Source material —
* * *

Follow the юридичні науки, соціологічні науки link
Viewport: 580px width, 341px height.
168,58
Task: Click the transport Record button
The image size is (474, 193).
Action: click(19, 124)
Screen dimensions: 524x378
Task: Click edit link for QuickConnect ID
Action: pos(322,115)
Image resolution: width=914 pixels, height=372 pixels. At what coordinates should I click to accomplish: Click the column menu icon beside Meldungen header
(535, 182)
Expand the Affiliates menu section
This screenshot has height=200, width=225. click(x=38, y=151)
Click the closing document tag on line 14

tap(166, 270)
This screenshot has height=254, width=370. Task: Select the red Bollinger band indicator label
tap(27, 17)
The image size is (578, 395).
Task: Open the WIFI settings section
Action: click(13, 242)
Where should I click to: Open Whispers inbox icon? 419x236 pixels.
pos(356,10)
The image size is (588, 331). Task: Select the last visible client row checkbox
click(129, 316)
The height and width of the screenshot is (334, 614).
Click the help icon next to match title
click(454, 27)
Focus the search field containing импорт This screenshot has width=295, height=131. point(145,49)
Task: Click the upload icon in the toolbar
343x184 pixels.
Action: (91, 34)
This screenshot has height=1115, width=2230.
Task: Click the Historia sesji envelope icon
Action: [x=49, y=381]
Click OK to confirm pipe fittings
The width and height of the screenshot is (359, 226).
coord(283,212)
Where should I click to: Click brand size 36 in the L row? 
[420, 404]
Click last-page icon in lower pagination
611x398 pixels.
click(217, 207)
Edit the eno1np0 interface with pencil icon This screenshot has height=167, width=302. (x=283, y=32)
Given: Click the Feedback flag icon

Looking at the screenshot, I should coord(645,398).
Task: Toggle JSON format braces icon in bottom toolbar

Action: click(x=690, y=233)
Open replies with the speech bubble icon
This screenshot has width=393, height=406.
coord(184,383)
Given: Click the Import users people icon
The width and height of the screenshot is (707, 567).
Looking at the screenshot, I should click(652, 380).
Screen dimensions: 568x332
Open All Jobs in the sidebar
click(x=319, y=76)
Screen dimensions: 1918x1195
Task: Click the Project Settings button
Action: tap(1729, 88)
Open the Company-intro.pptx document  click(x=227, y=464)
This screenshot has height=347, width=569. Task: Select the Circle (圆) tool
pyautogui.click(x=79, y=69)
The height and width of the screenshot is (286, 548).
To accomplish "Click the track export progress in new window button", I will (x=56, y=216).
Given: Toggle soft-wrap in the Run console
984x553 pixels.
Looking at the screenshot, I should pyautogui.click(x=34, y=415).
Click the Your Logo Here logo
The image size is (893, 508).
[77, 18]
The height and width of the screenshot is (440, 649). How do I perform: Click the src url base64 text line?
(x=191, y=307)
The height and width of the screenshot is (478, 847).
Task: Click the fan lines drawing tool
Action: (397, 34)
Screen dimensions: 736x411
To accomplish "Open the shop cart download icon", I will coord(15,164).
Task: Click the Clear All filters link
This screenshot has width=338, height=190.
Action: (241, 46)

* * *

When you reach the end of the data, retype all of it exactly.

Written answer —
Follow the юридичні науки, соціологічні науки link
Viewport: 580px width, 341px height.
168,58
Task: Click the transport Record button
The image size is (474, 193).
Action: click(19, 124)
Screen dimensions: 524x378
Task: Click edit link for QuickConnect ID
Action: pos(322,115)
Image resolution: width=914 pixels, height=372 pixels. At what coordinates should I click to accomplish: Click the column menu icon beside Meldungen header
(535, 182)
Expand the Affiliates menu section
This screenshot has height=200, width=225. click(x=38, y=151)
Click the closing document tag on line 14

tap(166, 270)
This screenshot has height=254, width=370. Task: Select the red Bollinger band indicator label
tap(27, 17)
The image size is (578, 395).
Task: Open the WIFI settings section
Action: click(13, 242)
Where should I click to: Open Whispers inbox icon? 419x236 pixels.
pos(356,10)
The image size is (588, 331). Task: Select the last visible client row checkbox
click(129, 316)
The height and width of the screenshot is (334, 614).
Click the help icon next to match title
click(454, 27)
Focus the search field containing импорт This screenshot has width=295, height=131. point(145,49)
Task: Click the upload icon in the toolbar
343x184 pixels.
Action: (91, 34)
This screenshot has height=1115, width=2230.
Task: Click the Historia sesji envelope icon
Action: [x=49, y=381]
Click OK to confirm pipe fittings
The width and height of the screenshot is (359, 226).
coord(283,212)
Where should I click to: Click brand size 36 in the L row? 
[420, 404]
Click last-page icon in lower pagination
611x398 pixels.
click(217, 207)
Edit the eno1np0 interface with pencil icon This screenshot has height=167, width=302. (x=283, y=32)
Given: Click the Feedback flag icon

Looking at the screenshot, I should coord(645,398).
Task: Toggle JSON format braces icon in bottom toolbar

Action: click(x=690, y=233)
Open replies with the speech bubble icon
This screenshot has width=393, height=406.
coord(184,383)
Given: Click the Import users people icon
The width and height of the screenshot is (707, 567).
Looking at the screenshot, I should click(652, 380).
Screen dimensions: 568x332
Open All Jobs in the sidebar
click(x=319, y=76)
Screen dimensions: 1918x1195
Task: Click the Project Settings button
Action: tap(1729, 88)
Open the Company-intro.pptx document  click(x=227, y=464)
This screenshot has height=347, width=569. Task: Select the Circle (圆) tool
pyautogui.click(x=79, y=69)
The height and width of the screenshot is (286, 548).
To accomplish "Click the track export progress in new window button", I will (x=56, y=216).
Given: Toggle soft-wrap in the Run console
984x553 pixels.
Looking at the screenshot, I should pyautogui.click(x=34, y=415).
Click the Your Logo Here logo
The image size is (893, 508).
[77, 18]
The height and width of the screenshot is (440, 649). How do I perform: Click the src url base64 text line?
(x=191, y=307)
The height and width of the screenshot is (478, 847).
Task: Click the fan lines drawing tool
Action: (397, 34)
Screen dimensions: 736x411
To accomplish "Open the shop cart download icon", I will coord(15,164).
Task: Click the Clear All filters link
This screenshot has width=338, height=190.
Action: (241, 46)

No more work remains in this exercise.